Whenever a line in the records below contains "second", pick it out.

> **Records**:
%%

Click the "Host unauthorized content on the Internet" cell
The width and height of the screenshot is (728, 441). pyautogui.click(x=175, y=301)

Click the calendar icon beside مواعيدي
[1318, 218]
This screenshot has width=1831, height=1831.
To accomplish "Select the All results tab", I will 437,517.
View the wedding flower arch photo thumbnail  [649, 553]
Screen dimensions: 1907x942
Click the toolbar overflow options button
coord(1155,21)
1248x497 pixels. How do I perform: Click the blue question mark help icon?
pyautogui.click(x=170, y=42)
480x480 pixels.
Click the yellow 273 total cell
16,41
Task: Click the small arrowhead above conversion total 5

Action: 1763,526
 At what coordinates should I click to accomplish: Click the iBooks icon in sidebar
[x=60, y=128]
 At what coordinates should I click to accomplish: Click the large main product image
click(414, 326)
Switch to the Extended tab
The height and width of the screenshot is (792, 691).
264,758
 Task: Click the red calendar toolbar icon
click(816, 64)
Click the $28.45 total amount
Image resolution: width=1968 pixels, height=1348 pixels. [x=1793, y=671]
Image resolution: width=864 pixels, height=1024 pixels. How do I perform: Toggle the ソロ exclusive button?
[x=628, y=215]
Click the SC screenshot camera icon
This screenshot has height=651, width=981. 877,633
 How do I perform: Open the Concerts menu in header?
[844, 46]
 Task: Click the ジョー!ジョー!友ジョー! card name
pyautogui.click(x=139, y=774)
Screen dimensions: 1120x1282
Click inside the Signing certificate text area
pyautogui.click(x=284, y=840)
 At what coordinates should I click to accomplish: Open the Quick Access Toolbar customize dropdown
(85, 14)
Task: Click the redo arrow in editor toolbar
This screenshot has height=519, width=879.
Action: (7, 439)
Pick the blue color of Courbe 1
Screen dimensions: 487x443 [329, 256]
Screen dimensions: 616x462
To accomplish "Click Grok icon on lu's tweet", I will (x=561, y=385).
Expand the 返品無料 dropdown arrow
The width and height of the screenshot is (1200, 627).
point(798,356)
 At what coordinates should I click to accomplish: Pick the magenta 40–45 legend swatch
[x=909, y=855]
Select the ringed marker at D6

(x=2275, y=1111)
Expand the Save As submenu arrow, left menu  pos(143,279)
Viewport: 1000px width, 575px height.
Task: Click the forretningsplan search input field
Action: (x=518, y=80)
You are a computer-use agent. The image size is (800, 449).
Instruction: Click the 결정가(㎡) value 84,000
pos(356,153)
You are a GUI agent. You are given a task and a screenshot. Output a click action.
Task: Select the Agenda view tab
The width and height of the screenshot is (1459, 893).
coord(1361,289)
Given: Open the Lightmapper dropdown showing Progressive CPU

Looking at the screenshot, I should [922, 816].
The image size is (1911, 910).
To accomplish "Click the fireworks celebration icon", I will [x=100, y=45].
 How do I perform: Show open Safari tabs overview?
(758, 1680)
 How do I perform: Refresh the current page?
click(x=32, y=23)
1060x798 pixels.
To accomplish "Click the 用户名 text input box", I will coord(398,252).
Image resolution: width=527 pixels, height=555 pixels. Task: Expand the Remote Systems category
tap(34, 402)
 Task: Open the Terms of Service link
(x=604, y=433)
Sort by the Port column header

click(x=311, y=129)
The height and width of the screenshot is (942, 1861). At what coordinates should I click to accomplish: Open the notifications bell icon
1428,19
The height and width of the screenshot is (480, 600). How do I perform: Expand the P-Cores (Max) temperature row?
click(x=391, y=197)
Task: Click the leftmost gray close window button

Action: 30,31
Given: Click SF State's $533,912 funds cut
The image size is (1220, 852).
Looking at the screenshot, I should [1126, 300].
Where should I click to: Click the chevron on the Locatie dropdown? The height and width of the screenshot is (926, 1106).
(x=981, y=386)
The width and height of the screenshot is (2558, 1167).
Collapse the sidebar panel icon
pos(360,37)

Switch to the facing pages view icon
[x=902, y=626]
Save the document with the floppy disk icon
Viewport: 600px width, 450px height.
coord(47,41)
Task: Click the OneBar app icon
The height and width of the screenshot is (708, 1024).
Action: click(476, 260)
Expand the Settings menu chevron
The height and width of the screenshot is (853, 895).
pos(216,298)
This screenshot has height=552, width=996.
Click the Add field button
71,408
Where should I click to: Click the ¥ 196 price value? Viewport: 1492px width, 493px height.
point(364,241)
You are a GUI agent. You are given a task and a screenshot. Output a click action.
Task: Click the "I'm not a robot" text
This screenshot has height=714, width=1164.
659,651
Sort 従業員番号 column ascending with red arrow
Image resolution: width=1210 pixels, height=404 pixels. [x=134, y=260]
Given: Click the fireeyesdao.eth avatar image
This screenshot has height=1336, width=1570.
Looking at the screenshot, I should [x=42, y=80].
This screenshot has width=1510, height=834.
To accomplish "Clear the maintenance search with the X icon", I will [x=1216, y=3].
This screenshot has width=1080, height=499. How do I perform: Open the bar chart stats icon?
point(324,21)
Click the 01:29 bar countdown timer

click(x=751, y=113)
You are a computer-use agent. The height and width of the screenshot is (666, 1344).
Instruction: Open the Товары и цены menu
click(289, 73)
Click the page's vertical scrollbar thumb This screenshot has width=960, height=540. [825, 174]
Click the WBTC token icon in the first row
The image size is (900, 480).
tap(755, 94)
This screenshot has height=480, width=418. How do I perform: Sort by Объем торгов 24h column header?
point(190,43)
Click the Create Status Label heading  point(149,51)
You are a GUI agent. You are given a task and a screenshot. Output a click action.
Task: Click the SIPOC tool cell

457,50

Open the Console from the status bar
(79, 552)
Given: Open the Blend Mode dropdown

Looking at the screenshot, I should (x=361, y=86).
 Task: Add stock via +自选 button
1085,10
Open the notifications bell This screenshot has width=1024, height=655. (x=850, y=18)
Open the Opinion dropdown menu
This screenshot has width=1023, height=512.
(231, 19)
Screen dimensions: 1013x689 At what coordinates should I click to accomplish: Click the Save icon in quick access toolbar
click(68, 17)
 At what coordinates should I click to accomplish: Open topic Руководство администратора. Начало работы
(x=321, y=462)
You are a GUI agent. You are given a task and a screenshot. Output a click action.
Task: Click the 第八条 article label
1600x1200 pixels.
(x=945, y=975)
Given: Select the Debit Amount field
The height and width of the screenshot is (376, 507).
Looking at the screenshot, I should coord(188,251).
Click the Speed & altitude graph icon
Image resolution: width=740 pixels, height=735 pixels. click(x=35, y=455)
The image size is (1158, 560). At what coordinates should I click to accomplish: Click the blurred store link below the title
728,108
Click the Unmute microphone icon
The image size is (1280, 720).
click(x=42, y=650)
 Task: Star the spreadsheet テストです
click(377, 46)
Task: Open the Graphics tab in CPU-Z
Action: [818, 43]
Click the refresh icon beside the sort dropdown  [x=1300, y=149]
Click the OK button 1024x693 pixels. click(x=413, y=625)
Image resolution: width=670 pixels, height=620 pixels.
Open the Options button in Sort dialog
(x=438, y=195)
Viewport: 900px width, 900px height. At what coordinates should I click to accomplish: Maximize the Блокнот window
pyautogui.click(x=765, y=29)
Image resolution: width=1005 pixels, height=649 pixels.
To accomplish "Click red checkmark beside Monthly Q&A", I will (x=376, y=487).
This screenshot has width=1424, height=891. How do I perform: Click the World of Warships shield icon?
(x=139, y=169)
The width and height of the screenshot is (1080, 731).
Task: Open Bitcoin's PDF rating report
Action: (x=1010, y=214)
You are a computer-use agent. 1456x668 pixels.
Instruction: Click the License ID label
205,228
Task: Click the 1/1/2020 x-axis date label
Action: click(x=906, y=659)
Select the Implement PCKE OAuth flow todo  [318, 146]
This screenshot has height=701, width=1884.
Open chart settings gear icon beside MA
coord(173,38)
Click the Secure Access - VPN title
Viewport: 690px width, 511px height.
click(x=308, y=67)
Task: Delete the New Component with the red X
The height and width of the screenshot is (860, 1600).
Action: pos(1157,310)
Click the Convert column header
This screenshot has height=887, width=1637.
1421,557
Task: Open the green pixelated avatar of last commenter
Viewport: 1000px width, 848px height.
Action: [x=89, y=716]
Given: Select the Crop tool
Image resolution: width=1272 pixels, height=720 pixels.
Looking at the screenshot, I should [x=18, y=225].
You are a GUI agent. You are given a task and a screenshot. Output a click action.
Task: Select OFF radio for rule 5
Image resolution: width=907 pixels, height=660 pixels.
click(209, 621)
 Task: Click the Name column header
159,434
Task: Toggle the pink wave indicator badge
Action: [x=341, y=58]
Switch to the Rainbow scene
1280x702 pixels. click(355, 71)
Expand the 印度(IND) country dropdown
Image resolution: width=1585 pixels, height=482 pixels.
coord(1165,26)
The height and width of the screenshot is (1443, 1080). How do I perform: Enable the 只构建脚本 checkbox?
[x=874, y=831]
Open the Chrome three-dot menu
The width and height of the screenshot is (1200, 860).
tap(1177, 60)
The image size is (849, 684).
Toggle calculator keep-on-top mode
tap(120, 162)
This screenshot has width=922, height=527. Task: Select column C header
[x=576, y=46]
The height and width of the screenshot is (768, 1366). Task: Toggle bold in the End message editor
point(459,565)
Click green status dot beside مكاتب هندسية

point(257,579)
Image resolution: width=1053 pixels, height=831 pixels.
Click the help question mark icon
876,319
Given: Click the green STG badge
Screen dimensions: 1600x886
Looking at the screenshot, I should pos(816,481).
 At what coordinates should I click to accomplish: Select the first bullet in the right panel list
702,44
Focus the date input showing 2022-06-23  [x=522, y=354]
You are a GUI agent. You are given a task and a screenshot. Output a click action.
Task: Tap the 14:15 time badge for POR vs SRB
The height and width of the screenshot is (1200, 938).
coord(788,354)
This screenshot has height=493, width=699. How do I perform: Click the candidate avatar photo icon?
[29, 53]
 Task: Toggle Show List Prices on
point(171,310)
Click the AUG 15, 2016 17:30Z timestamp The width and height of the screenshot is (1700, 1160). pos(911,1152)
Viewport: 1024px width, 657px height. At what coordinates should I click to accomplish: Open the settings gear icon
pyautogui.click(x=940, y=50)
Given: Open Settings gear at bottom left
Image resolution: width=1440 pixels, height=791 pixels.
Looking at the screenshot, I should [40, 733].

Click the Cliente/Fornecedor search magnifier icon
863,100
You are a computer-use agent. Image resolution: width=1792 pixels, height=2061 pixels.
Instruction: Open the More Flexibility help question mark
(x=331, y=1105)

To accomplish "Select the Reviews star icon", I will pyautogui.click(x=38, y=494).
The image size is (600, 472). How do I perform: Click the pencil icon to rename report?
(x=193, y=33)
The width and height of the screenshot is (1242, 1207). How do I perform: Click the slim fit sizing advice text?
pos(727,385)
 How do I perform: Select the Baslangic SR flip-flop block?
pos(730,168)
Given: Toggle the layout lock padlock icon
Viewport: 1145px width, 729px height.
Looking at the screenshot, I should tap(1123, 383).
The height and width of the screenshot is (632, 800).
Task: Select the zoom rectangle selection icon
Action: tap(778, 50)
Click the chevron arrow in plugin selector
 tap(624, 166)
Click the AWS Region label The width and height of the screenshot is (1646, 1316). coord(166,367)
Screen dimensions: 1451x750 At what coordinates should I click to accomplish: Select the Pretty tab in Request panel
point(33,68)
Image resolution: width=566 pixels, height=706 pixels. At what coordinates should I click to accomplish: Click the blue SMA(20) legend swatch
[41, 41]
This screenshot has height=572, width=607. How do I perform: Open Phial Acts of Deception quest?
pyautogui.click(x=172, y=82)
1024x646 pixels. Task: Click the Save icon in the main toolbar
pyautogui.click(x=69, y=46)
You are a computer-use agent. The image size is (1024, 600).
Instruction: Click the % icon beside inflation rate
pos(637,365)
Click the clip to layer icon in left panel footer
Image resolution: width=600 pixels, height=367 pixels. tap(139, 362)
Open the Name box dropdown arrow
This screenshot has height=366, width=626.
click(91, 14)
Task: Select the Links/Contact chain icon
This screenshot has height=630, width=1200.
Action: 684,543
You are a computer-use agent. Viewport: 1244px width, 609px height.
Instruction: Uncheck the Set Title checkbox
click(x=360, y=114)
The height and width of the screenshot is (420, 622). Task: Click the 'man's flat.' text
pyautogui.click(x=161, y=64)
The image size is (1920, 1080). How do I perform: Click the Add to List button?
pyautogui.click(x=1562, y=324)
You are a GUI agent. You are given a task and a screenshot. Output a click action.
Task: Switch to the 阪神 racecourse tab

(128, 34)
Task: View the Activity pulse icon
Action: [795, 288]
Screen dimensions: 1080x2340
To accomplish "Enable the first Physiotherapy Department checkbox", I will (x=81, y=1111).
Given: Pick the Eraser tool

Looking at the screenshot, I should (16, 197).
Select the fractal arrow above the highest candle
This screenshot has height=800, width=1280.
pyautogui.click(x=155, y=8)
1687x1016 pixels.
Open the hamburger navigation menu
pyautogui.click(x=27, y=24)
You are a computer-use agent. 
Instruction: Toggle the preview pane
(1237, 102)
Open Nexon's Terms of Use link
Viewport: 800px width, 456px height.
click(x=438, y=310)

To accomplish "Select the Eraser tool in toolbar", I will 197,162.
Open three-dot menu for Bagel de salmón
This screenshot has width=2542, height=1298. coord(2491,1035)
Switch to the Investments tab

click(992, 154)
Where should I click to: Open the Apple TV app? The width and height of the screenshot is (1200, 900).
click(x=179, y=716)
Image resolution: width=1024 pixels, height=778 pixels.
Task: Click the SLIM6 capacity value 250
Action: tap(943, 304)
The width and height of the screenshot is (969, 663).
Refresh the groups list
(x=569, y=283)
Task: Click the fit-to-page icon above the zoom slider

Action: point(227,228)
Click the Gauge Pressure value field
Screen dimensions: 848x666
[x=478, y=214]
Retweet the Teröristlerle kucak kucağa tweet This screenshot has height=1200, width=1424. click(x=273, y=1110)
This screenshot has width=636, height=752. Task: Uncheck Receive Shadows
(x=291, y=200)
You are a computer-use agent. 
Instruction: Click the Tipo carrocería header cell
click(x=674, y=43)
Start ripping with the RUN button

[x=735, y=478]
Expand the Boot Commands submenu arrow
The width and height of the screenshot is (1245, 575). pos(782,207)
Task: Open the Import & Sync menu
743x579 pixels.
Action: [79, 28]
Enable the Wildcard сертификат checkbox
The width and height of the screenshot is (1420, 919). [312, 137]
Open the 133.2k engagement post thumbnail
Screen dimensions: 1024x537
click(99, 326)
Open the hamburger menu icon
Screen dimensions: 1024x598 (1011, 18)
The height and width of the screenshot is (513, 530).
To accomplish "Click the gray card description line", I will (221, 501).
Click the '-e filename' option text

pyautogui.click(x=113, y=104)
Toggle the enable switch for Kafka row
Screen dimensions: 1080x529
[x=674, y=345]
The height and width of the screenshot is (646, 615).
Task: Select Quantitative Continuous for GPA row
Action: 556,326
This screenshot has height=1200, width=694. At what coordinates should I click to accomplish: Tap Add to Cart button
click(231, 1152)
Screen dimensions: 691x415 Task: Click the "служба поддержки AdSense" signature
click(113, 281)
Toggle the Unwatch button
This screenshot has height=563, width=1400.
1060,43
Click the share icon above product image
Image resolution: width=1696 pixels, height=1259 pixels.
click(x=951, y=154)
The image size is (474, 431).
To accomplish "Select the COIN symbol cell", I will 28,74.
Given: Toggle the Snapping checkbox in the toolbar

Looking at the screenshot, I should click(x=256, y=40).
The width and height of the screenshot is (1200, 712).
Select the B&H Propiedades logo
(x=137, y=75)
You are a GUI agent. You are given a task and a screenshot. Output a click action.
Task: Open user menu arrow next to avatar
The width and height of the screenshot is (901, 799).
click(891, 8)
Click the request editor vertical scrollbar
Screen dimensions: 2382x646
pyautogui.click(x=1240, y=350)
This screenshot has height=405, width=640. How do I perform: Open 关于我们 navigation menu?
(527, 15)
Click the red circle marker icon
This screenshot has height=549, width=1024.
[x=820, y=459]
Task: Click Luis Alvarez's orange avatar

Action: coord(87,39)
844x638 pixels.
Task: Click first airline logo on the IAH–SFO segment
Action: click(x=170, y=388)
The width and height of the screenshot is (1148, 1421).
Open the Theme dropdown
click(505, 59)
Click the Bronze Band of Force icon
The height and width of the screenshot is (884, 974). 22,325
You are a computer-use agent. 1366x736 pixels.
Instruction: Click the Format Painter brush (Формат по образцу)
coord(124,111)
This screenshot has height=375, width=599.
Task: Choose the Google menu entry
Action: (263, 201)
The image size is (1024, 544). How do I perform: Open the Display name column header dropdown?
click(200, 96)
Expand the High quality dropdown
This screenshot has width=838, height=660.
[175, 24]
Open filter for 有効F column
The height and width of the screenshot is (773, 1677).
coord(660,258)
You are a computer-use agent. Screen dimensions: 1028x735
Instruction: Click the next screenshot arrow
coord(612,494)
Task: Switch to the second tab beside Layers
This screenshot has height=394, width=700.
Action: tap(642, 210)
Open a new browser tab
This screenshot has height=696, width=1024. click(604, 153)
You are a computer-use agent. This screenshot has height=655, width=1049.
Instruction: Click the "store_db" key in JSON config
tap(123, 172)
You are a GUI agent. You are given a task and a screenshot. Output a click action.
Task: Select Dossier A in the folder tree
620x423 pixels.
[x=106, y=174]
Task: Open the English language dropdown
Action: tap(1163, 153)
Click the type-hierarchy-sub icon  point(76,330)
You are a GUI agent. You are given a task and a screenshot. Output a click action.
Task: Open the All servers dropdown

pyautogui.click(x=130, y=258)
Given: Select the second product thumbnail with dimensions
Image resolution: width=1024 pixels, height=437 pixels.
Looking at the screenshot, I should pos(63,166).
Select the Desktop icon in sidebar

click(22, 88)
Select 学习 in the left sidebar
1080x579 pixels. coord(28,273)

%%

> **Written answer**:
Task: Switch to the second tab beside Layers
Given: Select the second product thumbnail with dimensions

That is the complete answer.